We urge that the transfer tax rates also be set with certainty rather than annual adjustments, or by reference to capital gains rates. If the estate tax rates were tied to the then prevailing capital gain rates, more uncertainty would result because we have experienced several changes to the capital gains rate in the past and it may well change again over time. It is a frequent element of proposed tax legislation.

We realize that if transfer tax rates are lowered (as proposed), the revenues available to finance our Country's needs will be impacted. While we believe that a 15% estate tax rate on transfers from $5 to $25 million appears reasonable, the decision as to which rate to use must be made while factoring in considerations of revenue needs. For example, an estate tax rate of 30% may be chosen and retained. What is critically important is that the rates be set in a manner that permits business and estate planning to proceed without unnecessary uncertainty.
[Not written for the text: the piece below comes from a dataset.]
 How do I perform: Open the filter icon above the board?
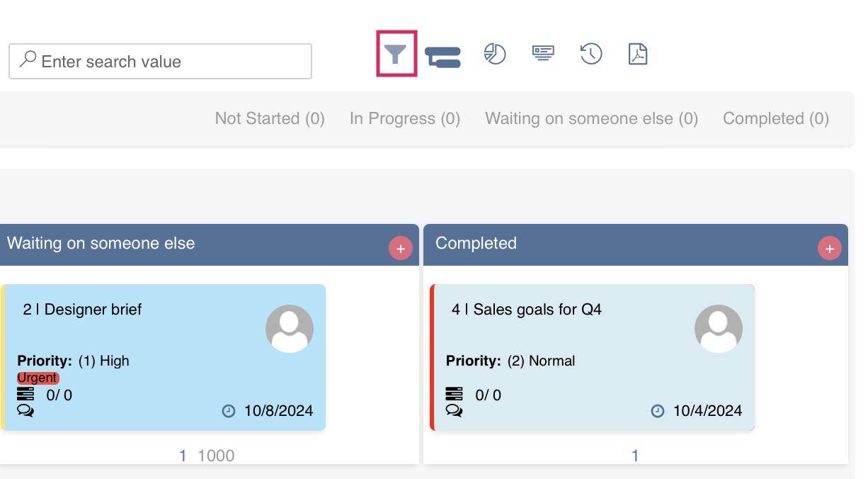(x=396, y=52)
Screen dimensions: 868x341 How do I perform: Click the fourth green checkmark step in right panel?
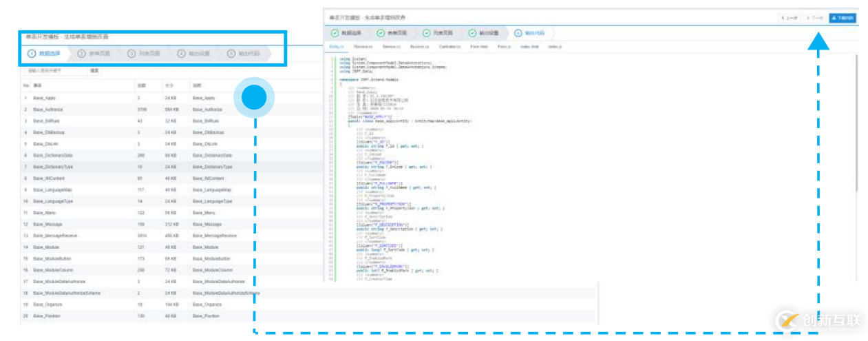pyautogui.click(x=472, y=33)

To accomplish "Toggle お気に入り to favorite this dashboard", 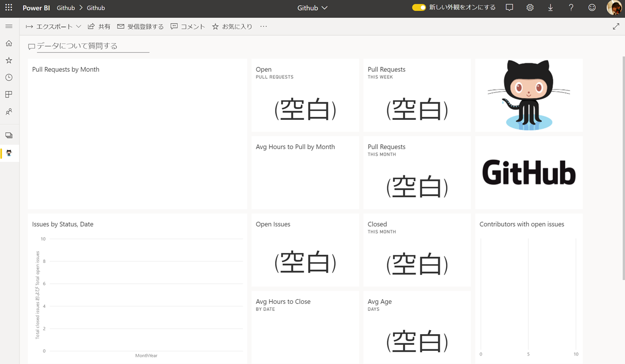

Portability of Estate Tax Exemption

The portable spousal exemption is a necessary element of estate planning, and we support legislation that reflects this need. A husband and wife should not have to go through the time, expense and effort to split assets solely to utilize their respective estate tax exemptions. A surviving spouse should be allowed to employ the unused exemption of the decedent spouse. Congress should not penalize a couple that chooses not to separately re-title ownership of its assets, as is the current circumstance. We recognize that Congress may determine it appropriate to place limits upon the portability of the estate tax exemption between spouses in the case of multiple marriages.

The Benefit of Having Unified Estate, Gift and GST Tax Exemptions

U.S. taxpayers need consistency and uniformity similar to that which we have experienced under prior law. The public will have certainty that will aid it in planning as well as an understanding of the system. There should not be a difference in transfer tax treatment if one makes gifts during his or her lifetime versus at the time of death.

Proposed Repeal of the State Estate Tax Deduction

Under the proposed legislation, there is no Federal deduction for state estate tax paid or incurred. We believe that repeal of this deduction (or credit under pre-2001 law) will result in a disproportionate disadvantage to New York resident decedents, and urge that this particular provision of the current proposal not be adopted.